The intrusions are part of a massive cyber-attack that utilized malicious code implanted in Orion software by Texas-based SolarWinds Corp., which is widely used in government and the private sector for network management.
In late December, the Justice Department “learned of previously unknown malicious activity linked to the global SolarWinds incident that has affected multiple federal agencies and technology contractors, among others,” Justice Department spokesman Marc Raimondi said Wednesday in a statement. He added that hackers were able to access the Department’s Microsoft Corp.
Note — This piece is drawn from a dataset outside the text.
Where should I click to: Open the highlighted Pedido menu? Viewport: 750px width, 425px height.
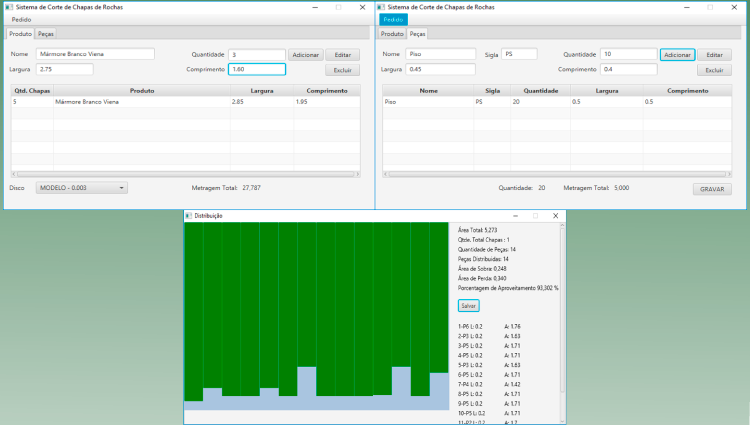[393, 19]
Office 365 email accounts.
“At this point, the number of potentially accessed O365 mailboxes appears limited to around 3% and we have no indication that any classified systems were impacted,” Raimondi said. The Department of Justice, which found the hack on Dec. 24, has “eliminated the identified method by which the actor was accessing the 0365 email environment,” according to a statement.
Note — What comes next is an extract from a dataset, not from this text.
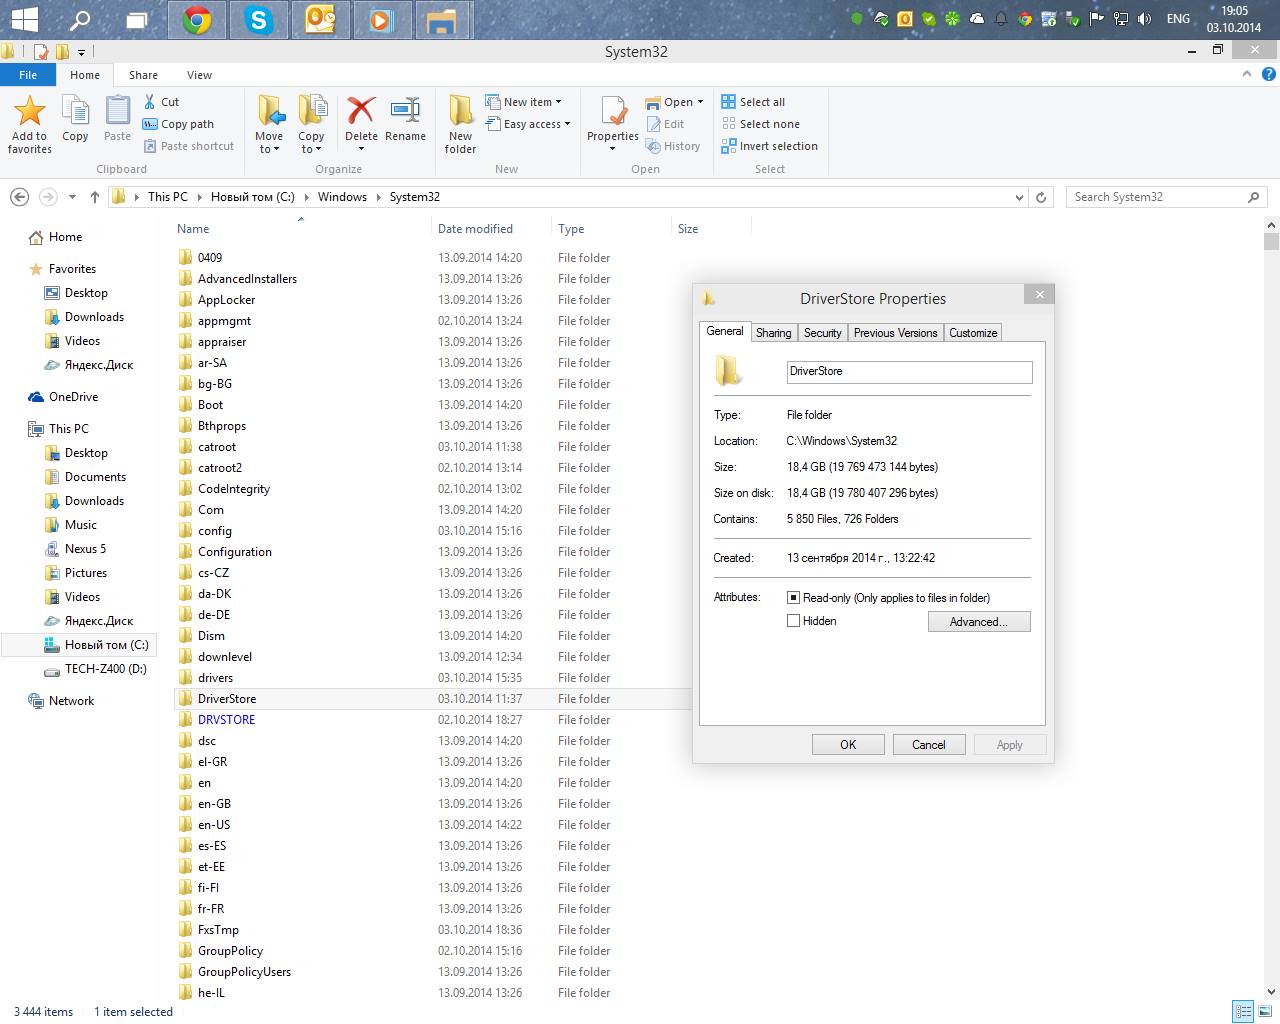Click the Select all icon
The judiciary’s electronic filing and case management system suffered an “apparent compromise,” the Administrative Office of the U.S. Courts said Wednesday. A spokesperson for the Administrative Office said the incident was tied to the broader SolarWinds-related hacks.
The federal courts are working with the Department of Homeland Security on an audit of the system, Administrative Office Director James Duff said in a memo distributed to federal courts. The federal courts “suspended all national and local use” of the Orion IT tool after the Department of Homeland Security issued a directive about the breach in December, according to an AO statement.
Going forward “highly sensitive documents” will have to be submitted to the courts on paper or on a secure electronic device. Each court will make its own determination about which documents are highly sensitive.
The hack targeted updates in SolarWinds’s Orion software, and the company has said as many as 18,000 customers may have received the malicious code. However, in a joint statement by intelligence agencies and the FBI on Tuesday, the U.S. officials said they believe the number of organizations that were actually targeted for “follow-on activity,” meaning further intrusions by the hackers, was far smaller.
The officials said fewer than 10 government agencies fell into that category. They also said Russia was likely behind the attack.